I have a Parasound HCA-1200, purchased in the mid 1990s in the USA, which was designed for 117VAC, and is marked that way on the back of the unit. I now live in Germany where the line voltage is 230VAC, and have been operating the amplifier using a voltage conversion transformer. I got tired of that and decided to convert the amplifier to operate directly off 230VAC.

The good news is that the power supply torroidal transformer has two primary windings, which are wired in parallel to run on 120VAC. To convert the amplifier to run on 230VAC is very simple: rewire the primary coils in series.

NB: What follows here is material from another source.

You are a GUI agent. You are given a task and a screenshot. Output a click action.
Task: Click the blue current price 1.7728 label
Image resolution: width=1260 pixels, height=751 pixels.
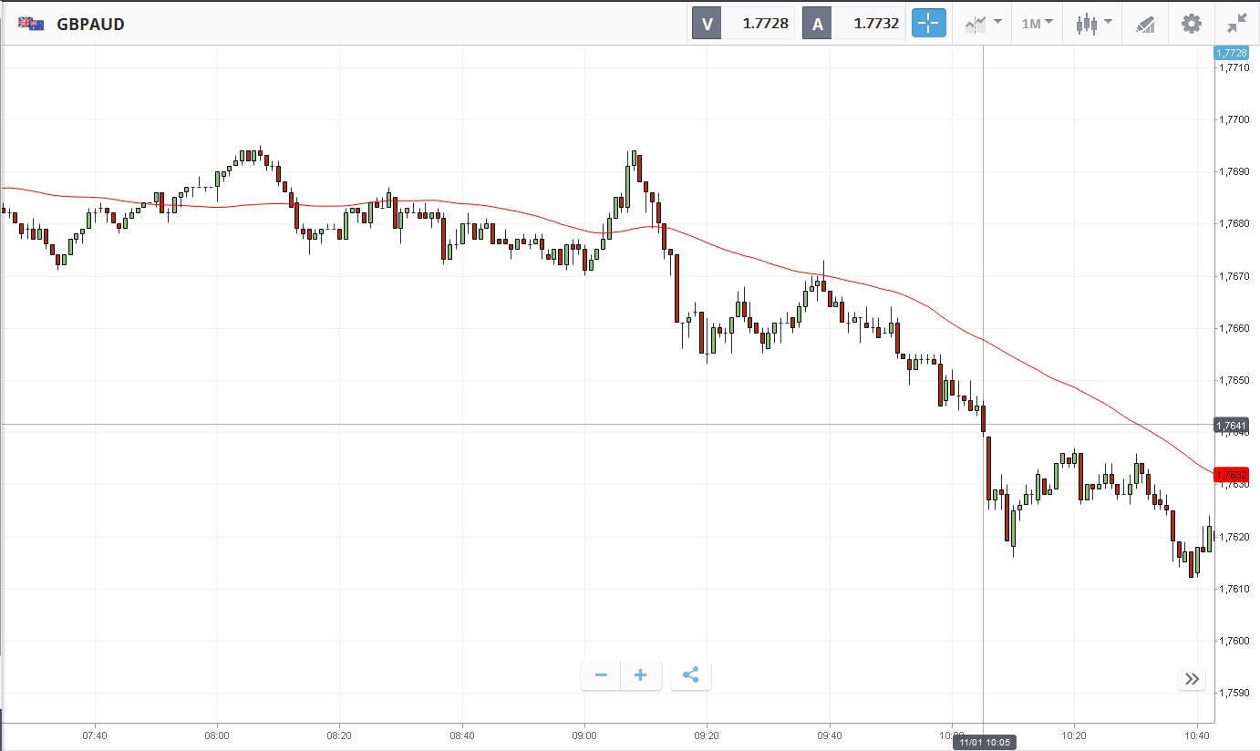1231,53
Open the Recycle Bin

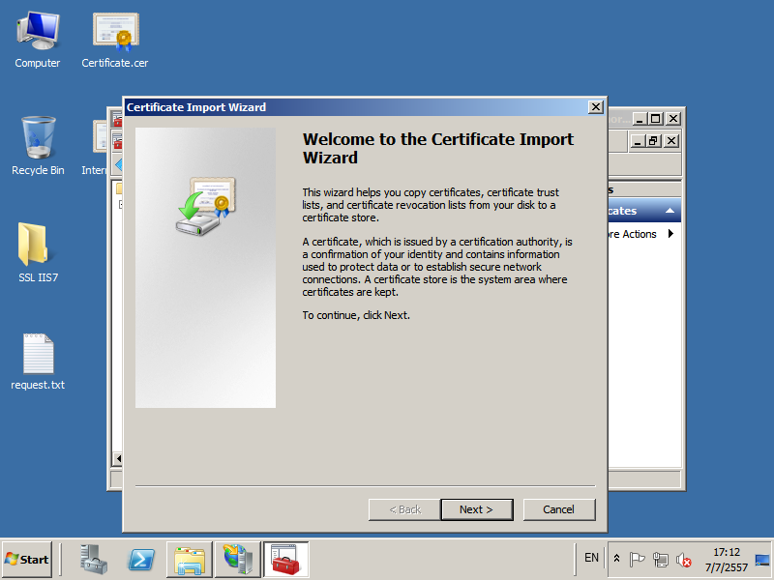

Here are the steps, which closely parallel those above.

WARNING: I ASSUME NO LIABILITY FOR THE INSTRUCTIONS BELOW. IF YOU DO NOT HAVE EXPERIENCE WITH ELECTRICAL WORK AND ELECTRONICS, AND DO NOT KNOW HOW TO WORK SAFELY WITH LETHAL AC VOLTAGES, DO NOT ATTEMPT THIS. FIND SOMEONE QUALIFIED TO HELP YOU.

(0) Remove power from the amplifier and open it up.

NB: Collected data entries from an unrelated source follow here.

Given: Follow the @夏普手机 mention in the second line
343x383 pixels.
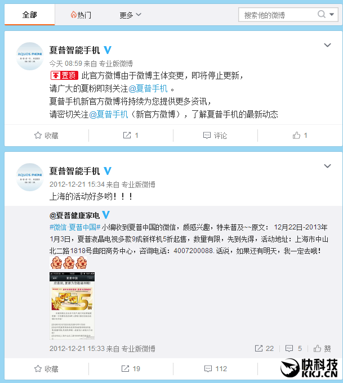Looking at the screenshot, I should pos(148,88).
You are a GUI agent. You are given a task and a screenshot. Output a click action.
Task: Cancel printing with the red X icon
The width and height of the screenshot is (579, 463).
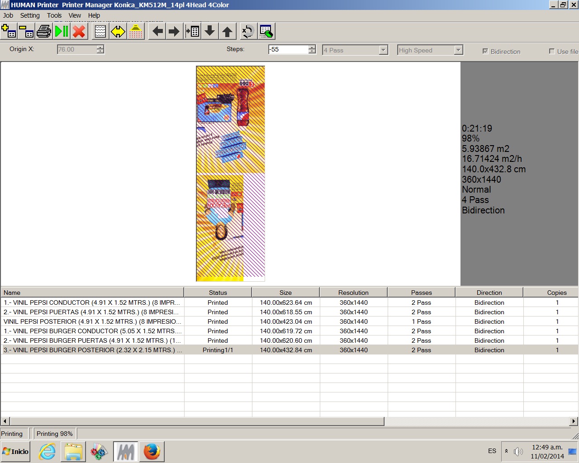79,32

(1) Locate the transformer primary wires. These come from the transformer in a bundle of four wires, which are black, red, clear and yellow. (The clear insulation is transparent.) You are not going to touch any other wires than these four! The red and clear wires are connected together to the mains power coming from the front panel power switch. The yellow and black wires are connected to the central (power supply) circuit board near a 10 ohm 30 watt resistor.

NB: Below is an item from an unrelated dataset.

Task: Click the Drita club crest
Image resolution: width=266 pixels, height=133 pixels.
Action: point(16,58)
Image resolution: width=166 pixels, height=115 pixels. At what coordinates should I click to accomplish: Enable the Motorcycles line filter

(3) You are going to leave the red and black transformer primary wires connected as they are.

(4) Disconnect (unsolder or cut) the clear transformer primary wire from where it is connected to the red wire and the incoming electrical power.

(5) Cut the yellow wire near the power board. Fold over the end of the stub of yellow wire coming from the power board and put some heat shrink tubing over it to prevent it from shorting against anything.

(6) Strip some insulation from the yellow wire coming from the transformer, and use a sharp knife to scrape off the insulation varnish.

(7) Solder the yellow wire to the clear wire. Insulate with heat shrink tubing.

That’s it! If you want to test this in a safe way, I put a 100 - 200W incandescent bulb in series with the power plug when you plug it in. The lamps will flicker from startup current then should dim and the amp front panel lights should light up.

Here is a schematic, the relevant part is the power supply transformer wiring in the bottom left.  (The schematic in the forum has the wrong aspect ratio, but if you download it in a separate window it is correctly proportioned.)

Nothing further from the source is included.